SET EXERCISE 1 —
Echo the stretch of the Ocracoke Island passage from "Several island teenagers, in­trigued" through "undercover Nazi spies?".
SET EXERCISE 2 —
Answer these questions using the Ocracoke Island passage:
(a) Which islander converted an old flatbed truck into an island taxi?
(b) In what month and year was a Navy base established on the island?
(c) With whom did Mme. Scheu-Riesz carry on correspondence in 1930?

DOCUMENT EXTRACT —
==========
No local islanders are known to have taken advantage of the cours­es offered.

1940 was a time of upheaval in Europe, and the events there were causing anxiety and concern throughout the world, and Oc­racoke Island was no exception.

Before the United States de­clared war on Japan and Germany in 1941(and established a Navy base on the island in June of 1942) Ocracoke had been one of the most isolated communities in the country. Few outsiders visited the island, and most of them were an­glers and hunters.

Most of the Workshop partici­pants enjoyed spending their days on the beach. Islander, Jake Alli­good, had an old flat bed truck that he had converted to an island taxi, and he often drove them across the tidal flats to the ocean. It was not unusual for the teachers and students to walk to the beach after dark.

Several island teenagers, in­trigued by the exotic artists and intellectuals, and looking for ad­venture, decided to snoop around their quarters. They had listened to adults as they discussed the artists’ unconventional behavior and different lifestyles. Connec­tions to foreign countries, strange dress, and a degree of eccentricity had made them suspect. Could the artists really be undercover Nazi spies?

The “detectives” never discov­ered any incriminating evidence.

Mme. Scheu-Riesz’s Jewish heritage points to something quite different from a suspected Ger­man spy. Rather, she appears to have been a committed progres­sive thinker. In Europe she hosted socialist salons, worked with her husband to broaden the view­points of “dreadfully nationalistic” Viennese primers, and was active in the burgeoning “first wave” of the women’s liberation movement. According to information from the Library of Congress, Mme. Scheu- Riesz also had a connection with Sigmund Freud, with whom she carried on correspondence in 1930. And she frequently combined her interest in art with her passion for politics.
==========
EXTRACTED INFORMATION —

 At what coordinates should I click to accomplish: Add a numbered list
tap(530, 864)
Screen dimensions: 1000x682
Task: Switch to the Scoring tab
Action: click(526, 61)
==========
EXPECTED OUTPUT 1 —
Several island teenagers, in­trigued by the exotic artists and intellectuals, and looking for ad­venture, decided to snoop around their quarters. They had listened to adults as they discussed the artists’ unconventional behavior and different lifestyles. Connec­tions to foreign countries, strange dress, and a degree of eccentricity had made them suspect. Could the artists really be undercover Nazi spies?

EXPECTED OUTPUT 2 —
(a) Jake Alligood
(b) June 1942
(c) Sigmund Freud